The flowers, perfumed, are of 5-15 cm of diameter slightly emerging from the water surface, on a peduncle also provided with channels where air is present, with 4 lanceolate sepals, slightly veined, green outside, of the same colour of the petals inside, 3-6 cm long, 10-25 petals from oblong to lanceolate, white tinged with blue, purple, or purple red, and 35-40 stamina, 1-4 cm long of yellow colour tinged with blue at the apex; the flowers open in the morning and close by late afternoon, usually for four consecutive days.

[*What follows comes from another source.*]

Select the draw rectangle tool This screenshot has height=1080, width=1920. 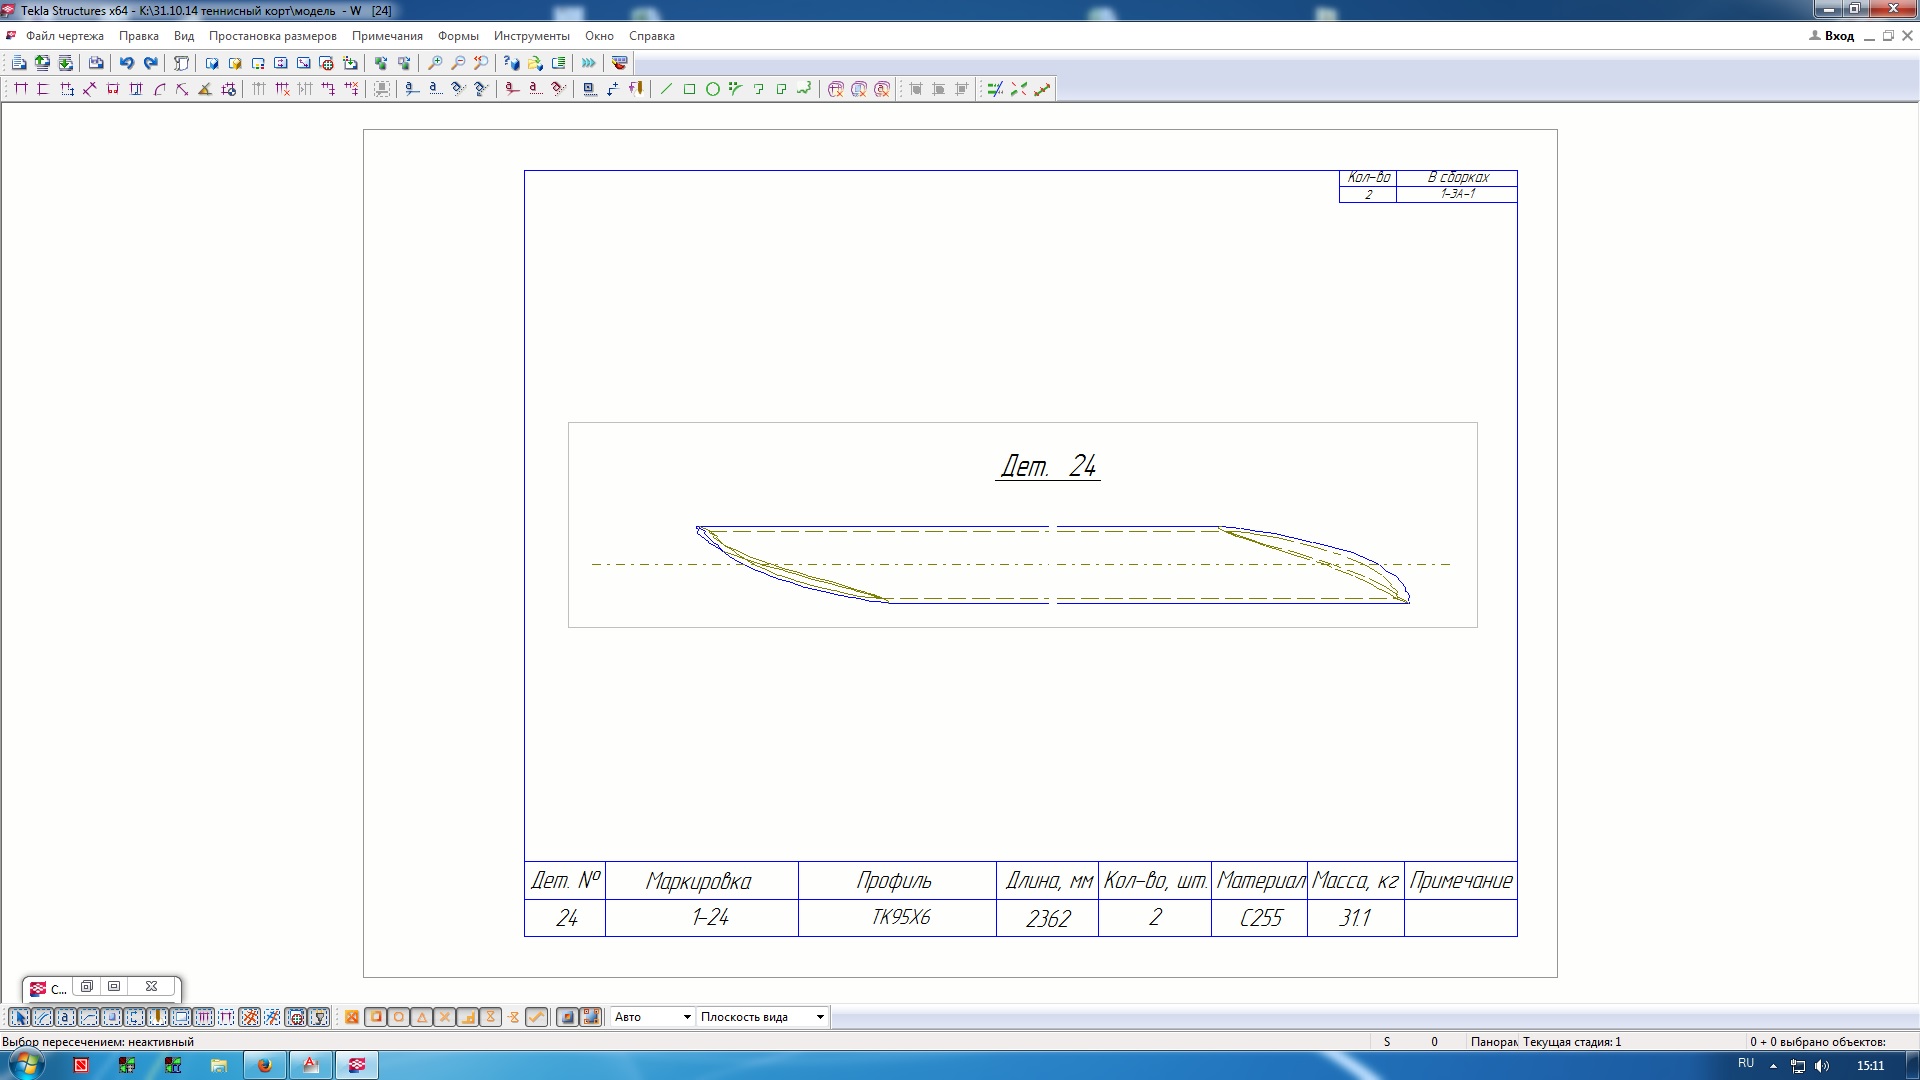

Once the flowering is ended, the peduncle plunges carrying the forming fruit to the bottom, where it completes its ripening.The fruits are globose, of 2-4 cm of diameter, containing ellipsoid or globular seeds, green, about 1 mm long, with a spongy aril.
Initially, the seeds float due to the presence of air into the aril (fleshy tissue surrounding totally or partially the seed), and this facilitate the dispersion, till when this does not decay, imbued with water, thus depositing them on the bottom.
It reproduces by seed in spring-summer, covered by a thin layer of soil and some centimetres of water, in full sun; the germination takes place in 3-4 weeks; the transplanting is to be done, after the first leaves have appeared, into single containers and then they are dipped into the water.
The first blooming happens by the third, fourth year from the sowing. Amateurishly, the reproduction is done almost exclusively by division of rhizome, with at least the presence of one bud.
It is a species much appreciated since long time and vastly diffused outside from the origin zones, like in Africa, due to its ornamental characteristics; cultivable in the tropical and subtropical climate zones, where it flowers for most of the year, and, marginally, in the warm temperate ones; elsewhere, the plants must be conserved from autumn to spring in a protected environment, at the temperature of 18-20 °C.
It requires full sun, water preferably slightly acidic or neutral and a substratum rich of organic substance which may be formed by a layer of garden earth, a layer of dung and one of gravel as covering. It is often utilized in the aquaria due to the ornamental submerged leaves.
Rhizomes, leaves and flowers are utilized since long time in the traditional medicine for various pathologies; locally, the rhizomes, rich of starch, are consumed boiled or roasted, the leaves and flowers as vegetables and fodder for the animals; also the seeds at times are consumed fried or ground and added to the flour.
It is the national flower of Bangladesh, in its white variety, and of Sri Lanka, in its pale blue variety.
Synonyms: Nymphaea stellata Willd. (1799); Castalia scutifolia Salisb. (1805); Castalia stellaris Salisb. (1805); Nymphaea madagascariensis DC. (1821); Castalia caerulea Tratt. (1822); Castalia stellata (Willd.) Blume (1825); Nymphaea cyanea Roxb. ex G.Don (1831); Nymphaea bernierana Planch. (1853); Nymphaea emirnensis Planch. (1853); Leuconymphaea stellata (Willd.) Kuntze (1891).